Pascrell made the remarks during a hearing called “Bioterrorism: Assessing the Threat” held by the House Homeland Security Subcommittee on Emergency Preparedness, Response, and Communications. The hearing focused on the current threat of bioterrorism and chemical weapons to the U.S. Attendees were unified in supporting efforts by the Obama administration to increase resources, training and countermeasure programs related to biosecurity.
Pascrell asked why the administration was not moving faster against the threat of bioterrorism.
“I don’t sense the urgency about this (bioterror threat),” Pascrell said. “The administration is not doing enough. Their 2012 strategy is falling short. This is either a priority or it is not. (Bioterror is a) matter of life or death.”
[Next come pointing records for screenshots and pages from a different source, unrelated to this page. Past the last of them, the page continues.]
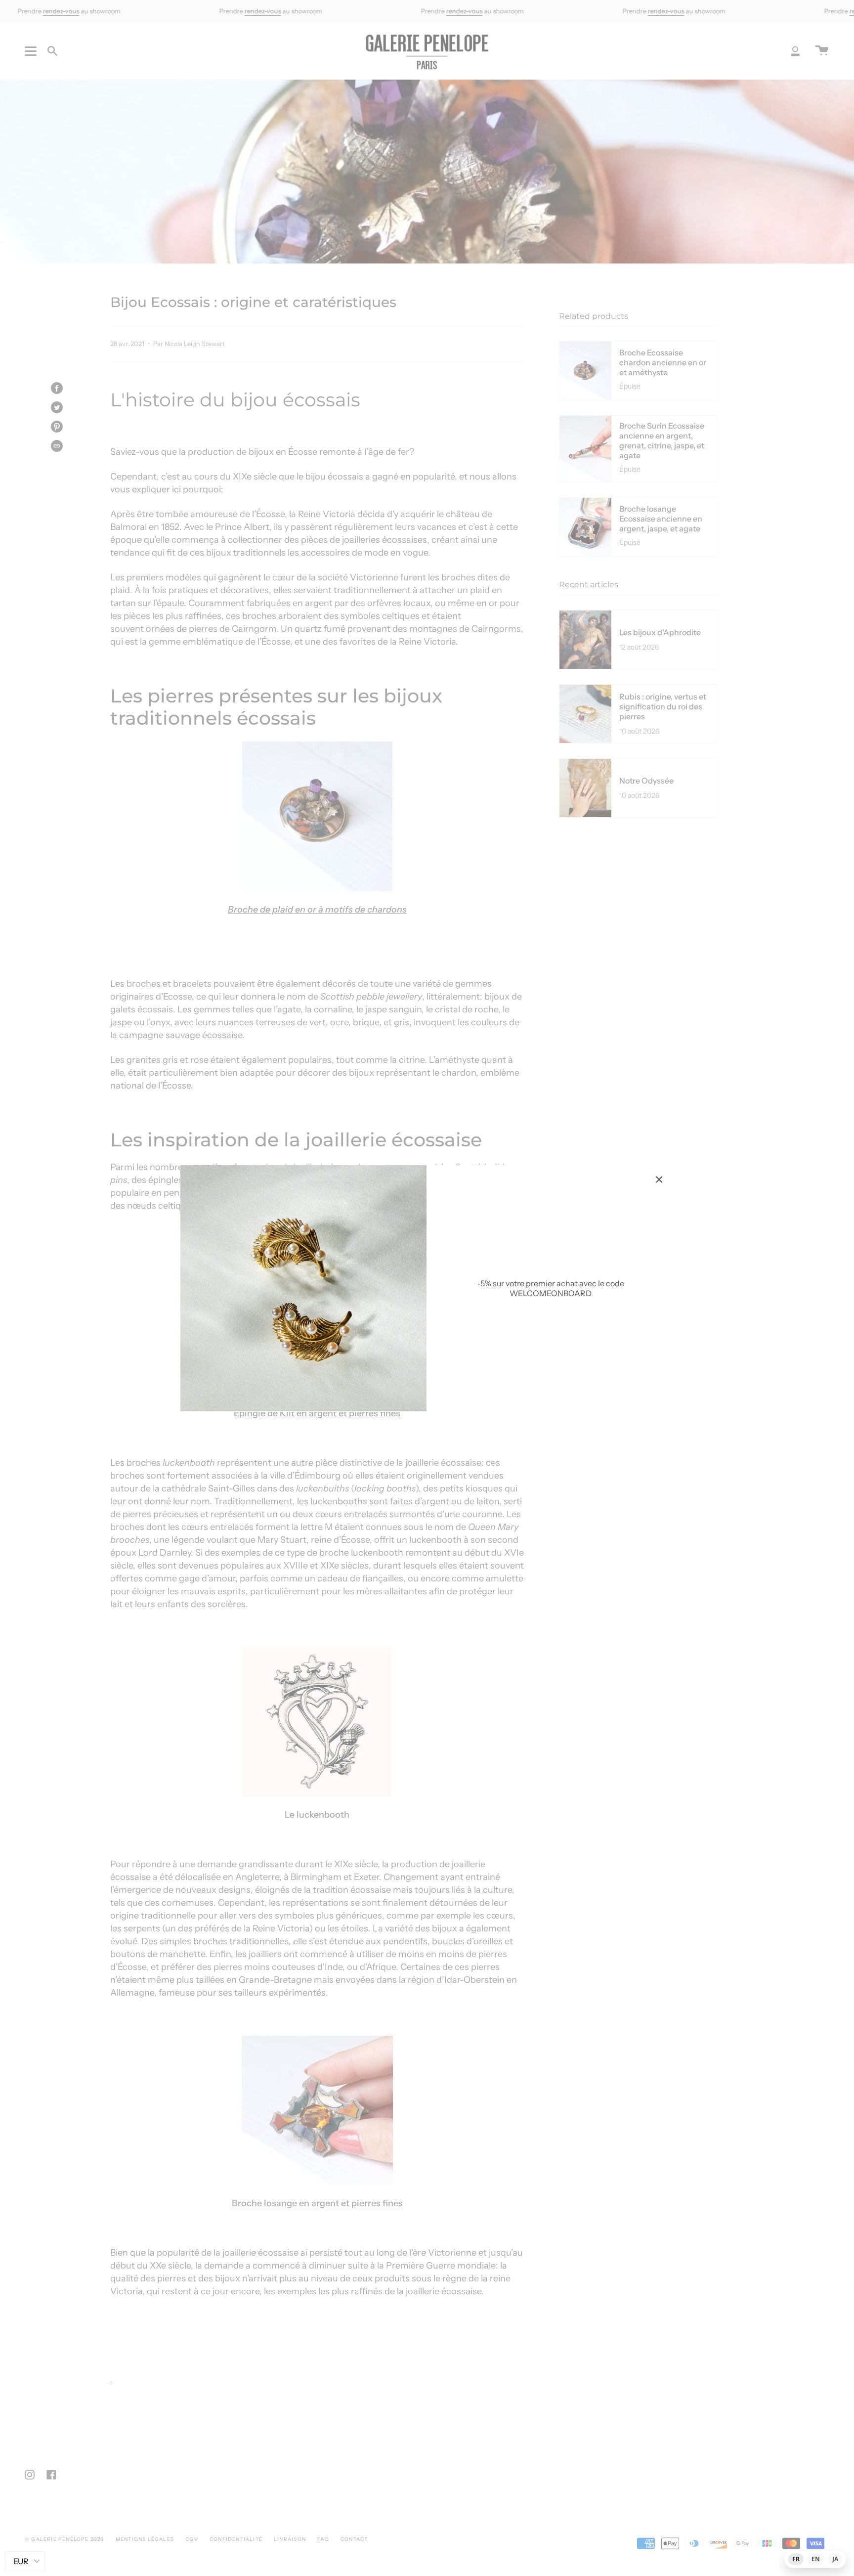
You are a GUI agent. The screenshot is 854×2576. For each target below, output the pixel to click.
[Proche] (659, 1179)
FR (796, 2559)
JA (835, 2559)
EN (815, 2559)
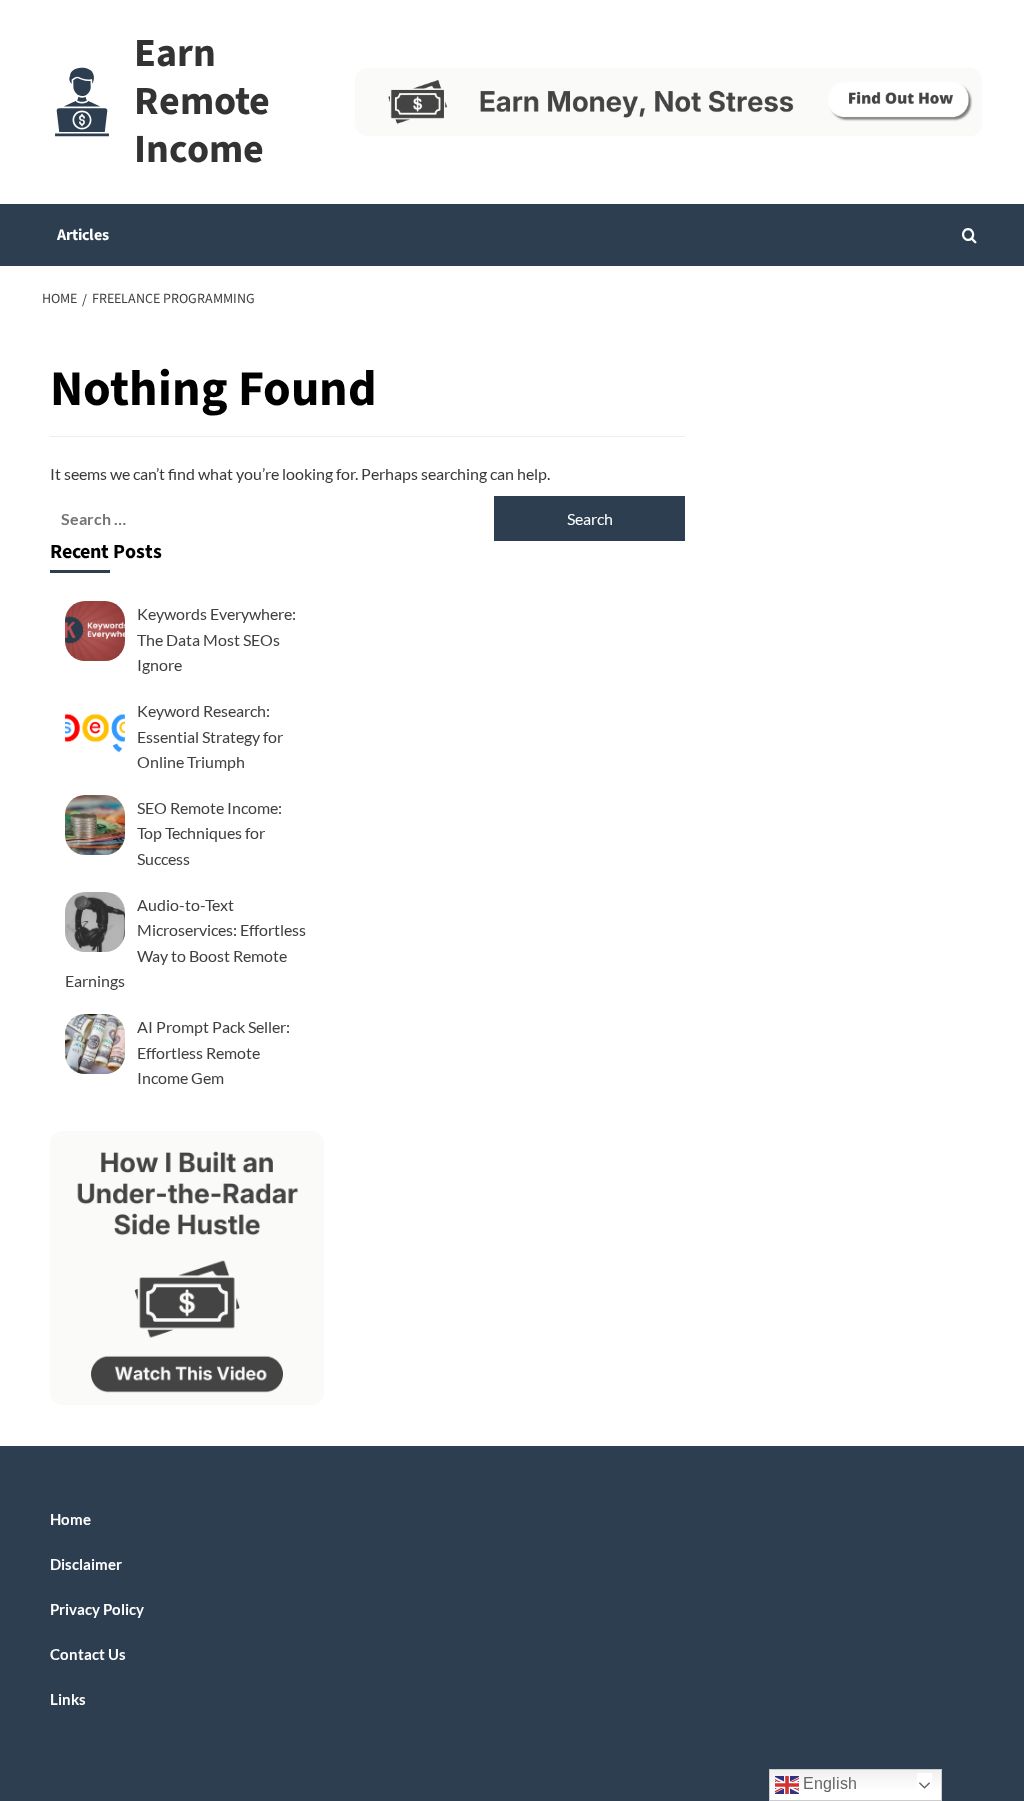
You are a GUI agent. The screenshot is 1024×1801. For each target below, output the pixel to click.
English (828, 1783)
Pascrell said that he and Rep. Pete King (R-N.Y.) planned on Tuesday to introduce the WMD Prevention and Prep Act, a bill that calls on the federal government to prepare for all bioterror threats.
Rep. Susan Brooks (R-Ind.), the chairwoman of the subcommittee, agreed that more needed to be done in the battle against bioterrorism. She said white powder scares near the Super Bowl venue last week serve as a reminder that a bioterror attack could have a major impact on the U.S.
Brooks said the U.S. was far from a passing grade when it came to biosecurity.
“(There are) no As on the biothreats report card,” Brooks said. “A lot of Fs and Ds. (It’s) clear that we are not yet prepared and have a long way to go.”
Panelists for the event included Robert Kadlec, the former special assistant to the president for biodefense, Tom Inglesby, the CEO and director of the University of Pittsburgh Medical Center’s Center for Health Security and Leonard Cole, the director of the Terror Medicine and Security department at the Rutgers New Jersey Medical School’s Department of Emergency Medicine.